'''

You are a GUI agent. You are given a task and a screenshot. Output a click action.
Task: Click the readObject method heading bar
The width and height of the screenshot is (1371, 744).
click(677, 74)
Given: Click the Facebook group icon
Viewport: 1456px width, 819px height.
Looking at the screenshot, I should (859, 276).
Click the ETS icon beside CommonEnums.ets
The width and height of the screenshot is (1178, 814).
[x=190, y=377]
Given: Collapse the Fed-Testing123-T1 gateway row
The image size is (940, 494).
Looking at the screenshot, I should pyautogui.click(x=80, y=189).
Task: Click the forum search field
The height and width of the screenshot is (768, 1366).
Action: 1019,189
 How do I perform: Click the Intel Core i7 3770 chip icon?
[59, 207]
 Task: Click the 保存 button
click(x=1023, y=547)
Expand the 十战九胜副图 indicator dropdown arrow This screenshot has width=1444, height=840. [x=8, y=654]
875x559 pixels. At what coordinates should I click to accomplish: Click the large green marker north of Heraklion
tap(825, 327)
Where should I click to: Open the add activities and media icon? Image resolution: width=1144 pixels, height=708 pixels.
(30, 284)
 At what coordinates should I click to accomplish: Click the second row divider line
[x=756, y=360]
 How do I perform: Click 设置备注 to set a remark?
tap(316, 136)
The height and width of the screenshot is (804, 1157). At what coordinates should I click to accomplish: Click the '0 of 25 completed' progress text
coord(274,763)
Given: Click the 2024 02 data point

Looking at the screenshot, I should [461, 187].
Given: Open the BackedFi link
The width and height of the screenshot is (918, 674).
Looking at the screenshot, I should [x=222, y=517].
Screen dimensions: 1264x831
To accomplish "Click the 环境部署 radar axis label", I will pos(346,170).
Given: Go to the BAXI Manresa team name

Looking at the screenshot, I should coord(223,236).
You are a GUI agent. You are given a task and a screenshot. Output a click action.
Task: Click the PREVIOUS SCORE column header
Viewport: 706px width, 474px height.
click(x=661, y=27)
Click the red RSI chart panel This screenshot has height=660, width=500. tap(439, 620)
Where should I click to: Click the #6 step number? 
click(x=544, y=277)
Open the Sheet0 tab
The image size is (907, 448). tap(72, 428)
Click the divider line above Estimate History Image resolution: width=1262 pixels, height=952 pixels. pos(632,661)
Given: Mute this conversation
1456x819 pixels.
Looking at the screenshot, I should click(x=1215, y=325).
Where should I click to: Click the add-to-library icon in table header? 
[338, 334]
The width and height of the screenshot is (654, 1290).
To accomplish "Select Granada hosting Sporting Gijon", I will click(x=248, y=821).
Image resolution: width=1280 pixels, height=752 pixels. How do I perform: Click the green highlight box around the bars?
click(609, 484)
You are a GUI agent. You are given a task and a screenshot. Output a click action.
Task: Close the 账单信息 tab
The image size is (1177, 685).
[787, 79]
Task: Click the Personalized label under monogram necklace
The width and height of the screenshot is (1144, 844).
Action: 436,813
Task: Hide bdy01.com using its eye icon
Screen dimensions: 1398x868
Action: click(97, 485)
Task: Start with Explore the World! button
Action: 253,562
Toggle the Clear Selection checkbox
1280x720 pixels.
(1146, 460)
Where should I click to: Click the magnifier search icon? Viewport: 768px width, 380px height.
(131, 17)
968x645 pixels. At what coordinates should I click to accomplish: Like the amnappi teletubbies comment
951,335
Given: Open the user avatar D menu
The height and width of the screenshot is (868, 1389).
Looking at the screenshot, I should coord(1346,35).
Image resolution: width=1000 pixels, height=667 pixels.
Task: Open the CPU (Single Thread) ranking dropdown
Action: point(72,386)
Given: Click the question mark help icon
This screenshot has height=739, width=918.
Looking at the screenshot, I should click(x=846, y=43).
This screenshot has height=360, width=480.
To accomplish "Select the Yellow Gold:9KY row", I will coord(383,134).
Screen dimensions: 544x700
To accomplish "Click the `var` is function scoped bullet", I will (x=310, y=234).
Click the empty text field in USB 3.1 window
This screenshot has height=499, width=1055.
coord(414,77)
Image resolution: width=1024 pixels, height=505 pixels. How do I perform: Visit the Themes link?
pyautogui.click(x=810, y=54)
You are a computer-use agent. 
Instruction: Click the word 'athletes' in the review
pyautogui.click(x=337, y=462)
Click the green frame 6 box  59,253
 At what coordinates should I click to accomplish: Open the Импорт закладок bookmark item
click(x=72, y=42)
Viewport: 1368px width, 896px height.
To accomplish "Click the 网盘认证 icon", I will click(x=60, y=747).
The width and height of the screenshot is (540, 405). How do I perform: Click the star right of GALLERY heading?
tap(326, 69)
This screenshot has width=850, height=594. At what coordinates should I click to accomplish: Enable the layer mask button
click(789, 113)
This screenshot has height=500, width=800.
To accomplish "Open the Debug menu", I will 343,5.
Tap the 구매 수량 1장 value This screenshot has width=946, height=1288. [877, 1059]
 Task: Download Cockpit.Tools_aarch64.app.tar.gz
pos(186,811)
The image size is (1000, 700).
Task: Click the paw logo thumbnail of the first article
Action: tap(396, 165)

'''

Task ▸ Rewrite all the entries above, replacing "Viewport" with "Screen size" wherever it occurs and changing nothing else.

Exercise answer ▸
You are a GUI agent. You are given a task and a screenshot. Output a click action.
Task: Click the readObject method heading bar
The width and height of the screenshot is (1371, 744).
click(677, 74)
Given: Click the Facebook group icon
Screen size: 1456px width, 819px height.
Looking at the screenshot, I should (859, 276).
Click the ETS icon beside CommonEnums.ets
The width and height of the screenshot is (1178, 814).
[x=190, y=377]
Given: Collapse the Fed-Testing123-T1 gateway row
The image size is (940, 494).
Looking at the screenshot, I should pyautogui.click(x=80, y=189).
Task: Click the forum search field
The height and width of the screenshot is (768, 1366).
Action: 1019,189
 How do I perform: Click the Intel Core i7 3770 chip icon?
[59, 207]
 Task: Click the 保存 button
click(x=1023, y=547)
Expand the 十战九胜副图 indicator dropdown arrow This screenshot has width=1444, height=840. [x=8, y=654]
875x559 pixels. At what coordinates should I click to accomplish: Click the large green marker north of Heraklion
tap(825, 327)
Where should I click to: Open the add activities and media icon? Image resolution: width=1144 pixels, height=708 pixels.
(30, 284)
 At what coordinates should I click to accomplish: Click the second row divider line
[x=756, y=360]
 How do I perform: Click 设置备注 to set a remark?
tap(316, 136)
The height and width of the screenshot is (804, 1157). At what coordinates should I click to accomplish: Click the '0 of 25 completed' progress text
coord(274,763)
Given: Click the 2024 02 data point

Looking at the screenshot, I should [461, 187].
Given: Open the BackedFi link
The width and height of the screenshot is (918, 674).
Looking at the screenshot, I should [x=222, y=517].
Screen dimensions: 1264x831
To accomplish "Click the 环境部署 radar axis label", I will pos(346,170).
Given: Go to the BAXI Manresa team name

Looking at the screenshot, I should coord(223,236).
You are a GUI agent. You are given a task and a screenshot. Output a click action.
Task: Click the PREVIOUS SCORE column header
Screen size: 706px width, 474px height.
click(x=661, y=27)
Click the red RSI chart panel This screenshot has height=660, width=500. tap(439, 620)
Where should I click to: Click the #6 step number? 
click(x=544, y=277)
Open the Sheet0 tab
The image size is (907, 448). tap(72, 428)
Click the divider line above Estimate History Image resolution: width=1262 pixels, height=952 pixels. pos(632,661)
Given: Mute this conversation
1456x819 pixels.
Looking at the screenshot, I should click(x=1215, y=325).
Where should I click to: Click the add-to-library icon in table header? 
[338, 334]
The width and height of the screenshot is (654, 1290).
To accomplish "Select Granada hosting Sporting Gijon", I will click(x=248, y=821).
Image resolution: width=1280 pixels, height=752 pixels. How do I perform: Click the green highlight box around the bars?
click(609, 484)
You are a GUI agent. You are given a task and a screenshot. Output a click action.
Task: Close the 账单信息 tab
The image size is (1177, 685).
[787, 79]
Task: Click the Personalized label under monogram necklace
The width and height of the screenshot is (1144, 844).
Action: 436,813
Task: Hide bdy01.com using its eye icon
Screen dimensions: 1398x868
Action: click(97, 485)
Task: Start with Explore the World! button
Action: 253,562
Toggle the Clear Selection checkbox
1280x720 pixels.
(1146, 460)
Where should I click to: Click the magnifier search icon? Screen size: 768px width, 380px height.
(131, 17)
968x645 pixels. At what coordinates should I click to accomplish: Like the amnappi teletubbies comment
951,335
Given: Open the user avatar D menu
The height and width of the screenshot is (868, 1389).
Looking at the screenshot, I should coord(1346,35).
Image resolution: width=1000 pixels, height=667 pixels.
Task: Open the CPU (Single Thread) ranking dropdown
Action: point(72,386)
Given: Click the question mark help icon
This screenshot has height=739, width=918.
Looking at the screenshot, I should click(x=846, y=43).
This screenshot has height=360, width=480.
To accomplish "Select the Yellow Gold:9KY row", I will coord(383,134).
Screen dimensions: 544x700
To accomplish "Click the `var` is function scoped bullet", I will (x=310, y=234).
Click the empty text field in USB 3.1 window
This screenshot has height=499, width=1055.
coord(414,77)
Image resolution: width=1024 pixels, height=505 pixels. How do I perform: Visit the Themes link?
pyautogui.click(x=810, y=54)
You are a computer-use agent. 
Instruction: Click the word 'athletes' in the review
pyautogui.click(x=337, y=462)
Click the green frame 6 box  59,253
 At what coordinates should I click to accomplish: Open the Импорт закладок bookmark item
click(x=72, y=42)
Screen size: 1368px width, 896px height.
To accomplish "Click the 网盘认证 icon", I will click(x=60, y=747).
The width and height of the screenshot is (540, 405). How do I perform: Click the star right of GALLERY heading?
tap(326, 69)
This screenshot has width=850, height=594. At what coordinates should I click to accomplish: Enable the layer mask button
click(789, 113)
This screenshot has height=500, width=800.
To accomplish "Open the Debug menu", I will 343,5.
Tap the 구매 수량 1장 value This screenshot has width=946, height=1288. [877, 1059]
 Task: Download Cockpit.Tools_aarch64.app.tar.gz
pos(186,811)
The image size is (1000, 700).
Task: Click the paw logo thumbnail of the first article
Action: tap(396, 165)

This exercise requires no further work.